Calculating the probability of data persistence

Toivo · February 1, 2024, 11:51am

I started to wonder how does the mathematics work in case a bunch of nodes go offline. What is a chance, that a file loses a chunk? How does the size of a file, size of the network and replication count affect the probability of survival?

I found an old thread about this, but I’m not sure how relevant that is now that the design has changed so much.

From that thread I found a calculator by @to7m that can be used to calculate the survival rate of a file in a different scenarios. If I understood it correctly, I got the following result, for example:

There is a 99,9% chance of no chunk loss
When 5% of the network goes offline in one instant
When replication count is 5
And chunk size is 0.5MB
For a 1.6GB file.

OR

There is a 90% chance of no chunk loss
When 10% of the network goes offline in one instant
When replication count is 5
And chunk size is 0.5MB
For a 5.26GB file.

Are the above numbers and the calcualtions behind them correct?
@dirvine, was it so, that missing even a one chunk renders the file useless in all cases? Or could it be that is would be just glitch in a video, for example?

How does these numbers compare to other storing methods? It seems to me that quite small number of nodes going offline can cause problems for bigger files.

TylerAbeoJordan · February 1, 2024, 12:22pm

I believe so. Because of how self-encryption works - if I recall correctly. Self-encryption gives us deduplication though, so there is a trade-off.

I wonder how important deduplication is now (in the grand scheme of things) because of AI … which seemly has an insane ability to compress knowledge.

Toivo · February 1, 2024, 12:47pm

This then leads to situation, where the bigger number of chunks makes the file more vulnerable. I don’t know if the chunk size could vary based on the file size, to lessen the odds of the file becoming unusable. Maybe some chunks could be 10 or even 100MB?

EDIT: Copied from the calculator table, sorry for the formatting:

|prognosis of file:|0.999|
|sudden network outage:|0.01|
|copies per chunk:|8|
|chunk size (bytes):|10000000| (10 MB chunk size)
|prognosis per chunk:|1|
|file size for 0.999 prognosis:|90.11 EB|

TylerAbeoJordan · February 1, 2024, 12:51pm

No, that would mess with payments at the least.

Verification is an important final step to insure that it’s all uploaded correctly. But as you say the odds will get worse with larger files.

I wonder how important self-encryption is now though with AI. Is de-duplication all we gain from SE? or are there other benefits?

Toivo · February 1, 2024, 12:54pm

But it varies already, doesn’t it? Now even the very small files get divided into three chunks.

TylerAbeoJordan · February 1, 2024, 12:58pm

I don’t recall what that recent change was - it didn’t use padding?
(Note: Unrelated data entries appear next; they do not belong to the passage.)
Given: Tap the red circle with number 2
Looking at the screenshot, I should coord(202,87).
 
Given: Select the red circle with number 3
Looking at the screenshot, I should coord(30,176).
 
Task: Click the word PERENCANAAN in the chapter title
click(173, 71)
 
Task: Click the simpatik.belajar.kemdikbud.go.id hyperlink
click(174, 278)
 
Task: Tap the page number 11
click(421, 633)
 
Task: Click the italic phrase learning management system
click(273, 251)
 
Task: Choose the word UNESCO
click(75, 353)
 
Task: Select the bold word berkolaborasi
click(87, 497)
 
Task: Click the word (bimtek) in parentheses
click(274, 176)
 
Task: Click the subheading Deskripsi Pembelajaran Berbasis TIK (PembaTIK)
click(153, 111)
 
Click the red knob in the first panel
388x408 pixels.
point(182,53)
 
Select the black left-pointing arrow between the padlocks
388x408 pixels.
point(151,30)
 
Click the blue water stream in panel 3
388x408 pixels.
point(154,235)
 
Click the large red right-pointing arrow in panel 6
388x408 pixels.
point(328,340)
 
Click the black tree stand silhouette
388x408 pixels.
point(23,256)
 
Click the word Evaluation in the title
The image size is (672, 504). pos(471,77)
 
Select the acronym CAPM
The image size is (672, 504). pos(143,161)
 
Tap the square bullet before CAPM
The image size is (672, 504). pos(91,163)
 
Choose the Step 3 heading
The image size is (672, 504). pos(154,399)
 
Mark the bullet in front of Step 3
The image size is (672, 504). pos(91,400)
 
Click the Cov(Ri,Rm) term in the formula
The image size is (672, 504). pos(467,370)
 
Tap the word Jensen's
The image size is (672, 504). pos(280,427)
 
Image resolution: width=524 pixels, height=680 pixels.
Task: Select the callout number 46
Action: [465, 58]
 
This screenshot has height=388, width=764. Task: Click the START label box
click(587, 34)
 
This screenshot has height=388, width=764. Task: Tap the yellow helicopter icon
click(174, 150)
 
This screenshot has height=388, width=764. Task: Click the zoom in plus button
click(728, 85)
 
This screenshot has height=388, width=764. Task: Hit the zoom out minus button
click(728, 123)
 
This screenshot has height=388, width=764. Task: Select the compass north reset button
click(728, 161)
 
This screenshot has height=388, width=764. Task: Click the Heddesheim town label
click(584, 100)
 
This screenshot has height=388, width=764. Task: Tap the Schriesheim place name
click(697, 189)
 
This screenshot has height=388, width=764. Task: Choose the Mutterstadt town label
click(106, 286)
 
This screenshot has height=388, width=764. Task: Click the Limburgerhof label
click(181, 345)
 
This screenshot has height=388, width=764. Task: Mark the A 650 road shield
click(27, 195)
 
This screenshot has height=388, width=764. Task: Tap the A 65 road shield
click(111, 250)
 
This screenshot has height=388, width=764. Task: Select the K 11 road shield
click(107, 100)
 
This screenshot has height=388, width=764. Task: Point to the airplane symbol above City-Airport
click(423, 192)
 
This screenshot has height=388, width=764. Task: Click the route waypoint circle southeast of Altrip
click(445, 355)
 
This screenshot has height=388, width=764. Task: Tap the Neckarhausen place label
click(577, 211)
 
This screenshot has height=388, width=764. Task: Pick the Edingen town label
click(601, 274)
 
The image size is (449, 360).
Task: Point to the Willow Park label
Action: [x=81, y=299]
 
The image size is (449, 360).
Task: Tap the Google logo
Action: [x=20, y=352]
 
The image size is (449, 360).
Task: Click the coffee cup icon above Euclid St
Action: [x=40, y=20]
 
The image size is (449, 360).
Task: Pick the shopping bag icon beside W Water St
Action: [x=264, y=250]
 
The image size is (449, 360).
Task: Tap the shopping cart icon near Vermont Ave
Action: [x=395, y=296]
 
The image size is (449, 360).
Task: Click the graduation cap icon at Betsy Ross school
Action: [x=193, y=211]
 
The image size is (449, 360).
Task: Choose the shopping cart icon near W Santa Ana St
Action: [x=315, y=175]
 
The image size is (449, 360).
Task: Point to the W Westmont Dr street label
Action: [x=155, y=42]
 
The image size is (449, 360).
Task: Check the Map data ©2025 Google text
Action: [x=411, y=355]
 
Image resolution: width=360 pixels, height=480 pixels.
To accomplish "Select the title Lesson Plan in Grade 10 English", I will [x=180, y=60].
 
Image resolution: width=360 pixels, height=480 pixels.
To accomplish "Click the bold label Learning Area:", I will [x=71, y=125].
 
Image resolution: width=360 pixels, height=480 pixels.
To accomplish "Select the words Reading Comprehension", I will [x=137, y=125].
Don’t recall, even though I remember asking about it - will have to dig up the response. Even so, that would only mean small files would have smaller chunk and so end up paying more presumably. If larger files have larger chunks … how do you determine how big and how much to pay and then what about node size - can’t be fixed maybe … lots of problems.

Toivo · February 1, 2024, 1:12pm

Yes, and there was recently a discussion, where 0.5MB was deemed somehow ideal. But I don’t remember why exactly, but I’m sure the data persistence was not taken into account. In that sense raising the biggest chunk size to 1MB or 2MB would make difference.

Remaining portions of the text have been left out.